Kelly Herndon

No. 31, 41
- Position: Cornerback

Personal information
- Born: November 3, 1976 (age 49) Twinsburg, Ohio, U.S.
- Listed height: 5 ft 11 in (1.80 m)
- Listed weight: 180 lb (82 kg)

Career information
- High school: Twinsburg
- College: Toledo
- NFL draft: 1999: undrafted

Career history
- San Francisco 49ers (1999)*; Barcelona Dragons (2000); San Francisco 49ers (2000)*; Las Vegas Outlaws (2001); New York Giants (2001)*; Denver Broncos (2001–2004); Seattle Seahawks (2005–2006); Tennessee Titans (2007);
- * Offseason and/or practice squad member only

Career NFL statistics
- Total tackles: 271
- Forced fumbles: 8
- Fumble recoveries: 4
- Pass deflections: 66
- Interceptions: 9
- Defensive touchdowns: 1
- Stats at Pro Football Reference

= Kelly Herndon =

American football player (born 1976)

Kelly Errin Herndon (born November 3, 1976) is an American former professional football player who was a cornerback in the National Football League (NFL). He played college football for the Toledo Rockets and was signed by the San Francisco 49ers as an undrafted free agent in 1999. Although he entered his first NFL camp in 1999, Herndon waited until 2002 to play in his first NFL game. The wait included two training camps with the San Francisco 49ers, one with the New York Giants, one season in the XFL, a spring in Barcelona with NFL Europe and one season serving on the Giants’ and Denver Broncos practice squads.

Herndon was also a member of the Las Vegas Outlaws, Barcelona Dragons, New York Giants, Denver Broncos, Seattle Seahawks and Tennessee Titans in his career.

==Early life==
Herndon graduated from Chamberlin High School in Twinsburg, Ohio.

==College Career==
Kelly Herndon attended University of Toledo, where he played for coach Gary Pinkel's Toledo team from 1995 to 1998.

Herndon won four letters and was a two-year starter at cornerback for the Rockets.
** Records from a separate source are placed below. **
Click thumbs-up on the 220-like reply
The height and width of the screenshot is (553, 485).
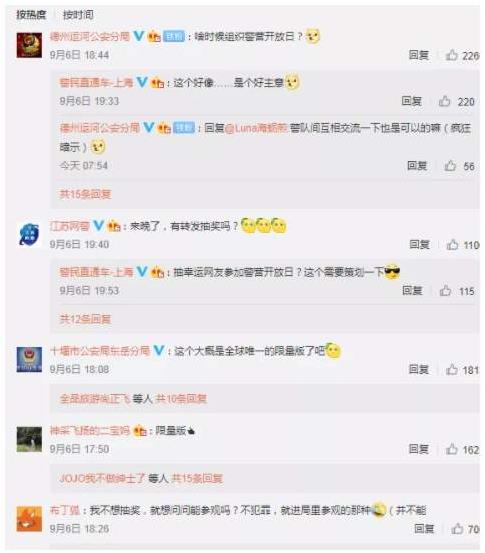pyautogui.click(x=445, y=101)
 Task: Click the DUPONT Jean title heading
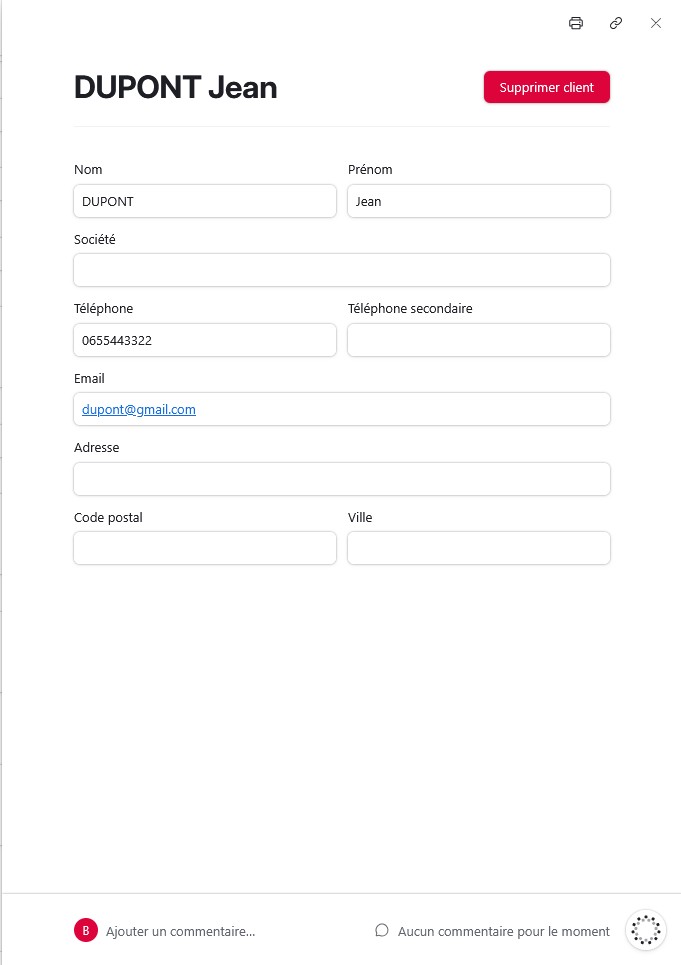tap(176, 88)
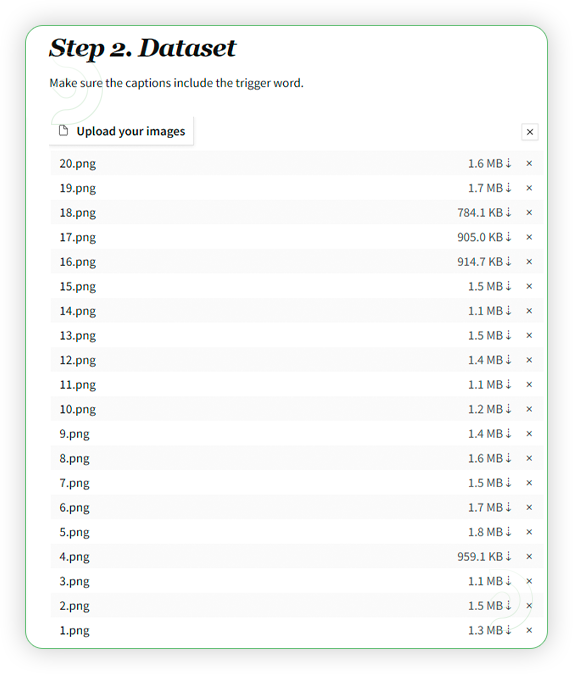This screenshot has width=573, height=674.
Task: Open the 9.png file entry
Action: pyautogui.click(x=74, y=434)
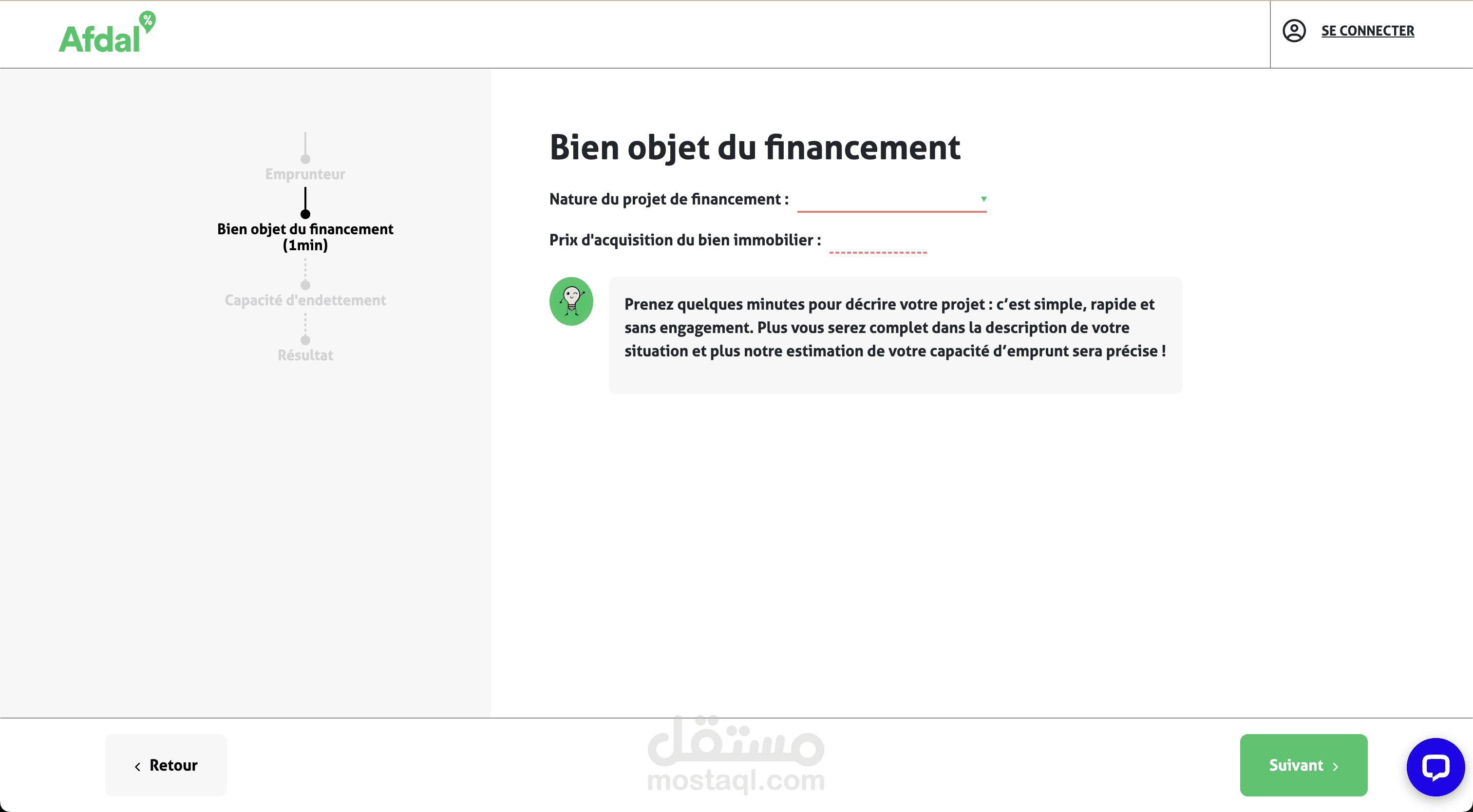
Task: Click the Résultat step dot
Action: 305,340
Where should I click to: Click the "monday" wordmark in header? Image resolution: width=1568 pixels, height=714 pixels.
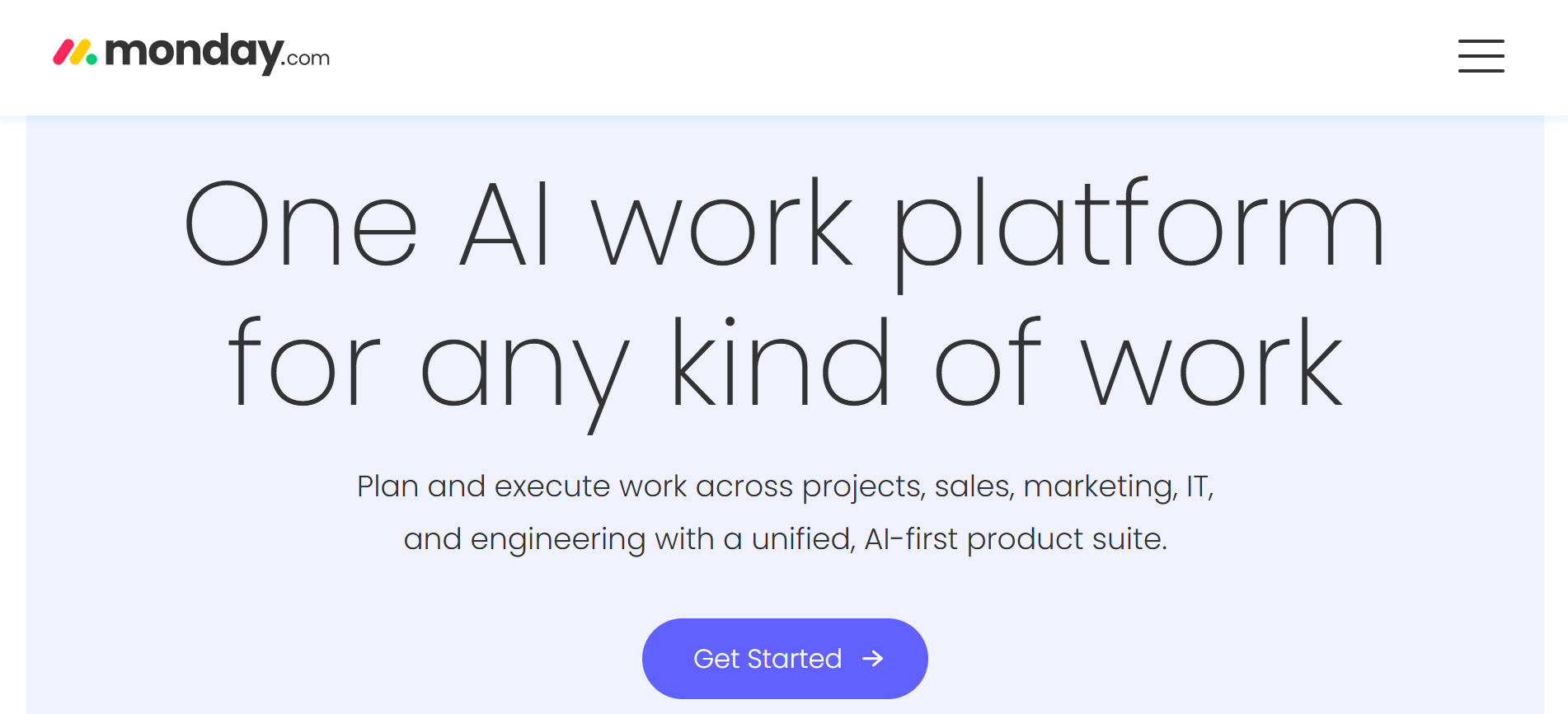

He had 154 career
tackles and four interceptions. As a senior he started all 12 games, finishing sixth on the team with 72 tackles
and picking off three interceptions and leading the team with nine pass breakups.

==Professional career==
His most notable performance was in Super Bowl XL playing for the Seattle Seahawks, Herndon intercepted a Ben Roethlisberger pass, returning it 76 yards, establishing a new Super Bowl record. The record was subsequently broken by James Harrison.

==Personal life==
- In Twinsburg, Ohio (population approx. 17,000), a small town about 45 minutes from Cleveland, there is a sign that reads, "Home of NFL Player Kelly Herndon." The sign was erected in 2004.
- Was a classmate and teammate on Chamberlin High School's basketball team with James Posey of the New Orleans Hornets.
- Was a defensive back on the XFL's Las Vegas Outlaws in 2001 during the league's one and only season.
- Girlfriend gave birth to his sons, KJ in June 2006 and Kyson in 2010.